▶ [GOAL] Copy the material word for word, starting at the line that contains "Given: Select the objc_release stack frame" and ending after the line that contains "Click the ZŠ".

[Entries taken from a collection]
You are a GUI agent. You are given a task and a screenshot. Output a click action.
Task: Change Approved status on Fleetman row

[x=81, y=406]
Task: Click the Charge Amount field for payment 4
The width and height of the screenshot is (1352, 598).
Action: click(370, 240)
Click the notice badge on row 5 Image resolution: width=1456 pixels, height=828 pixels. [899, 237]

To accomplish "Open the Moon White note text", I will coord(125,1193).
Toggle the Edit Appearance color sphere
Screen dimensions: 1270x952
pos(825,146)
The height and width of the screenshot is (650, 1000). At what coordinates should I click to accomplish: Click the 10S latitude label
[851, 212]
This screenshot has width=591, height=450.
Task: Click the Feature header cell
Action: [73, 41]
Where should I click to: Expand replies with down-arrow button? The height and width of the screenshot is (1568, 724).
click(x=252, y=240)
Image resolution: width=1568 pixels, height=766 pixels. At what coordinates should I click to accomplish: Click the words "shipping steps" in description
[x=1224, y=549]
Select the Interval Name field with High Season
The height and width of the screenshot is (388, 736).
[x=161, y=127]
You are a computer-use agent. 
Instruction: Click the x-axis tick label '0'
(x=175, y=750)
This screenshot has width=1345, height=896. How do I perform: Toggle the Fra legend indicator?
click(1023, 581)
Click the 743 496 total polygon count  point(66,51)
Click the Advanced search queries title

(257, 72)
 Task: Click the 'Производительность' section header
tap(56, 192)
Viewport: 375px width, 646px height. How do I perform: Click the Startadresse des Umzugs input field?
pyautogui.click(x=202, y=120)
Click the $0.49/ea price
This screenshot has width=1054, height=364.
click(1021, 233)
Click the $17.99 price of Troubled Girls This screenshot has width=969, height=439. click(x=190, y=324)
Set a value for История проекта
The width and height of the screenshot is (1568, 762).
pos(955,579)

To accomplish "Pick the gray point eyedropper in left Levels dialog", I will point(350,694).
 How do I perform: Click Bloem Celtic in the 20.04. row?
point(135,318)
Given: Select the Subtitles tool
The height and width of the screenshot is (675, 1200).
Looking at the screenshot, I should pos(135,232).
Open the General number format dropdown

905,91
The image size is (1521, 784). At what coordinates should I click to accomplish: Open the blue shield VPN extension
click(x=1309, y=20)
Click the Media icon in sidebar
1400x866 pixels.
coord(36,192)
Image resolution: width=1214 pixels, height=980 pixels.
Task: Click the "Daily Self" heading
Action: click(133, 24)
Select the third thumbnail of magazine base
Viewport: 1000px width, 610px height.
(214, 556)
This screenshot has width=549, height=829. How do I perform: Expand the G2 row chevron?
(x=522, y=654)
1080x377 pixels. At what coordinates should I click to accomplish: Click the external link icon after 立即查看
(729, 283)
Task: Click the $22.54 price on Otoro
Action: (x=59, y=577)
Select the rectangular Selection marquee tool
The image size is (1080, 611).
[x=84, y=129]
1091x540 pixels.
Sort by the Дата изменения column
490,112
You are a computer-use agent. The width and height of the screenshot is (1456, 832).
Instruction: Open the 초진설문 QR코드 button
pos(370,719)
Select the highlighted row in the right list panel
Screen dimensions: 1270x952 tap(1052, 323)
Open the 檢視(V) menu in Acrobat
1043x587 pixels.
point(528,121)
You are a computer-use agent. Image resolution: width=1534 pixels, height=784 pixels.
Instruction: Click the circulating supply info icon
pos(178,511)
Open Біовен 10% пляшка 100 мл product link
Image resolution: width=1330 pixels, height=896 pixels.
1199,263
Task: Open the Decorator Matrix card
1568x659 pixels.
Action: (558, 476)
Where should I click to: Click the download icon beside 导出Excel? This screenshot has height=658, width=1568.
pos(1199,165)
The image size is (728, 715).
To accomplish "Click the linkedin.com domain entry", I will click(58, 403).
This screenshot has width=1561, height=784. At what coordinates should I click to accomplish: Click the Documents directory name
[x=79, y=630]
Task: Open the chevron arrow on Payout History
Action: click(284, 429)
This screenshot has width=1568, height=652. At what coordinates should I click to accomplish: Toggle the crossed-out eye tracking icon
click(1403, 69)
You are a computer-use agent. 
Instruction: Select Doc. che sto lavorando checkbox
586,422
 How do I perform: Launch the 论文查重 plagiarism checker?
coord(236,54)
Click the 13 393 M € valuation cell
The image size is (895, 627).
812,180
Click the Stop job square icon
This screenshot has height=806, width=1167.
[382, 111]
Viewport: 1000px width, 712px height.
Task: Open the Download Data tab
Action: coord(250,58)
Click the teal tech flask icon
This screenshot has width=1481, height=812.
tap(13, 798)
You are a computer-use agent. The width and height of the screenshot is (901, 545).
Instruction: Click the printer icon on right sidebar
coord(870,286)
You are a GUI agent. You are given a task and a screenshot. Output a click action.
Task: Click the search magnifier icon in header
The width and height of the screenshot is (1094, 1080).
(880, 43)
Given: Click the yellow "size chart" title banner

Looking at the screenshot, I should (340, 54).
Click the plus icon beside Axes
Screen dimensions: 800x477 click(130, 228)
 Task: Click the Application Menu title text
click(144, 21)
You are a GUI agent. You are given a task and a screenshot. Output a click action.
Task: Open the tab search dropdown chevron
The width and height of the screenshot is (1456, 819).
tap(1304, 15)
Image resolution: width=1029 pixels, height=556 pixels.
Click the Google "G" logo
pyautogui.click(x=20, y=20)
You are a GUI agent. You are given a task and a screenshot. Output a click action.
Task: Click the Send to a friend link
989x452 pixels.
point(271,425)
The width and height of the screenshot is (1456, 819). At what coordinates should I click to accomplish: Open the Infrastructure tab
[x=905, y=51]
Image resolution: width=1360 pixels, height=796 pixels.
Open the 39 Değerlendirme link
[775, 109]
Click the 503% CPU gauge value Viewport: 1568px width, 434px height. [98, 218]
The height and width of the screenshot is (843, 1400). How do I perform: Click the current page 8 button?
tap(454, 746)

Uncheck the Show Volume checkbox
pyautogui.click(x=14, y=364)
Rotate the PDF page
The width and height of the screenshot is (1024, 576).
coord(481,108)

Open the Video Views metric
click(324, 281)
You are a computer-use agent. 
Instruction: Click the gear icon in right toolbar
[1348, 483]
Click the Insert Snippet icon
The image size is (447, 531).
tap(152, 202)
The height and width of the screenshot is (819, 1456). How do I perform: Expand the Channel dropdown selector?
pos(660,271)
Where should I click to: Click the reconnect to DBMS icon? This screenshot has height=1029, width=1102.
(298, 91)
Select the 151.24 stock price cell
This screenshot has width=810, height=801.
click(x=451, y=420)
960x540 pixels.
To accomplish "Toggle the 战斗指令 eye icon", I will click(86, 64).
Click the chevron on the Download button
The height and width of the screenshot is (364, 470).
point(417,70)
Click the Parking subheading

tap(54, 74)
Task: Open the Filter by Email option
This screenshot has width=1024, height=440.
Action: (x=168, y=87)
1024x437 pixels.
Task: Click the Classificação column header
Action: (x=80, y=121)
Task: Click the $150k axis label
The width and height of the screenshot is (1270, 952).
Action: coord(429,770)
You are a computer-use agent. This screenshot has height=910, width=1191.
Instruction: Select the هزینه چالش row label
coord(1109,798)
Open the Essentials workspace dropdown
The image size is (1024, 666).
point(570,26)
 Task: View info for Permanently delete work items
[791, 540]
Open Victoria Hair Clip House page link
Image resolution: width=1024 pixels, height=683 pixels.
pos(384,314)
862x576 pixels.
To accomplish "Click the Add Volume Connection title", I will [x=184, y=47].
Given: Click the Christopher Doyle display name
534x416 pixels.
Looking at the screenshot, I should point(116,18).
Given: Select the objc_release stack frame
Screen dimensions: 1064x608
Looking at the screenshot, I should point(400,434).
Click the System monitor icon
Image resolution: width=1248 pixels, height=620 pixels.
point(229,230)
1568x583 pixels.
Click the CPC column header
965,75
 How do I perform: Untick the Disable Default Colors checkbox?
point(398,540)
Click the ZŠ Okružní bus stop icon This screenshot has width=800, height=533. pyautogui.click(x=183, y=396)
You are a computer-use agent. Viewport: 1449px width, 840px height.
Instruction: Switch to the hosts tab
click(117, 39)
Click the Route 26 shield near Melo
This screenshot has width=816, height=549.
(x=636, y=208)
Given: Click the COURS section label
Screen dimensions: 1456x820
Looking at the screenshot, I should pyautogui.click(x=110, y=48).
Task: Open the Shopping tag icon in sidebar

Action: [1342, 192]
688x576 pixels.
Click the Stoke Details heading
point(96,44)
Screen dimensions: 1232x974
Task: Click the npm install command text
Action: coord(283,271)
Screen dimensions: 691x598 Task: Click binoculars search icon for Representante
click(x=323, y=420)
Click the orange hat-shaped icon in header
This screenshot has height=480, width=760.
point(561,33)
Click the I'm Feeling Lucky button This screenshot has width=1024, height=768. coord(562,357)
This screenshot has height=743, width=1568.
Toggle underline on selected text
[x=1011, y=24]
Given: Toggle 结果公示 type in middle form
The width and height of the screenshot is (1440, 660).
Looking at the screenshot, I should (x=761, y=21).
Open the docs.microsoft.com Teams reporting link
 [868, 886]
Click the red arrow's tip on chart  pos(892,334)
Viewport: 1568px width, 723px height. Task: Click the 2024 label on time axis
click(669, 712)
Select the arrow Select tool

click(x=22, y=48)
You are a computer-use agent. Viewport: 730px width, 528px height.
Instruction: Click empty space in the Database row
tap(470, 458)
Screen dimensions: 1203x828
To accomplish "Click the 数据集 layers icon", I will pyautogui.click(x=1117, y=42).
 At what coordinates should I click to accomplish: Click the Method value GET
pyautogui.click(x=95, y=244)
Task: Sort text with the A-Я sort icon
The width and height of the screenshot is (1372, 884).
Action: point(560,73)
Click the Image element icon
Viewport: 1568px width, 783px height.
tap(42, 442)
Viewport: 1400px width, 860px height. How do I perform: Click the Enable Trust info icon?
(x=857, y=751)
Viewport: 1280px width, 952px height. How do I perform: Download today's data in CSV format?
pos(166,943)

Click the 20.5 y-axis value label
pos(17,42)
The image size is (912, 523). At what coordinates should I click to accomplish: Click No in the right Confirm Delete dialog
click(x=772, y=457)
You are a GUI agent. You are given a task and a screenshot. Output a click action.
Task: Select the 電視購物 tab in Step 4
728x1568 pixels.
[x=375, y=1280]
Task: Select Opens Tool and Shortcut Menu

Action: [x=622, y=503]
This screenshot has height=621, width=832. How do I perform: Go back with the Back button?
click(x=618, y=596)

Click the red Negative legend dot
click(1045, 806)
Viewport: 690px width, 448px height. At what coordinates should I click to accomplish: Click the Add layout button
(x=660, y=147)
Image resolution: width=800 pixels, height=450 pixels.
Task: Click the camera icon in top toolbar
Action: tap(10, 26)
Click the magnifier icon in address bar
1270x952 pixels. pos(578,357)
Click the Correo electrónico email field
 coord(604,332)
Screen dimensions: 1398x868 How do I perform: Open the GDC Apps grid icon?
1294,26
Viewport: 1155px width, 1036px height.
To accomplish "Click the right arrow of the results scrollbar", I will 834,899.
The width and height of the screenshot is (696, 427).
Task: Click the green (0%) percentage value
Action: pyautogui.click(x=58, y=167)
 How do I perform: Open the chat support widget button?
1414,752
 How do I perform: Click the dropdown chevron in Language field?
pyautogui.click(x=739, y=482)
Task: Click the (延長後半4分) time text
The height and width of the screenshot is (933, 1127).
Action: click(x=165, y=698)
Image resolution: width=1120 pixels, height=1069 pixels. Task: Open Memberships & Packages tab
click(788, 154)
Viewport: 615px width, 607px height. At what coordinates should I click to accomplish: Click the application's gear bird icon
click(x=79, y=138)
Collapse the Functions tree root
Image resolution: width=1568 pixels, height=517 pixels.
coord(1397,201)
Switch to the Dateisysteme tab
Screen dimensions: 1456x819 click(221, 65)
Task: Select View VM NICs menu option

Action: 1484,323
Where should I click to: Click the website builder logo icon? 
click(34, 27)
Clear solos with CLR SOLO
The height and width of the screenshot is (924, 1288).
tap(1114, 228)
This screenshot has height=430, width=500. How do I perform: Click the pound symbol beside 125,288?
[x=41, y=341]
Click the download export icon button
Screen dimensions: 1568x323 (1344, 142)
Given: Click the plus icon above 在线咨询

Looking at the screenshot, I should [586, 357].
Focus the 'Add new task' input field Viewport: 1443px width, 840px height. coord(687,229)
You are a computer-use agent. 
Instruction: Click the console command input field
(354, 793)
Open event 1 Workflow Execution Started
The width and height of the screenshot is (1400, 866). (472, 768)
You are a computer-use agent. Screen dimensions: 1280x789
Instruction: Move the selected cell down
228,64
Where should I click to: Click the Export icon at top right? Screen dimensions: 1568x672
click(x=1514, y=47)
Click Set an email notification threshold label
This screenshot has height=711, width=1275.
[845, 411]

▶ [ANSWER TO THIS EXERCISE]
Given: Select the objc_release stack frame
Screen dimensions: 1064x608
Looking at the screenshot, I should point(400,434).
Click the System monitor icon
Image resolution: width=1248 pixels, height=620 pixels.
point(229,230)
1568x583 pixels.
Click the CPC column header
965,75
 How do I perform: Untick the Disable Default Colors checkbox?
point(398,540)
Click the ZŠ Okružní bus stop icon This screenshot has width=800, height=533. pyautogui.click(x=183, y=396)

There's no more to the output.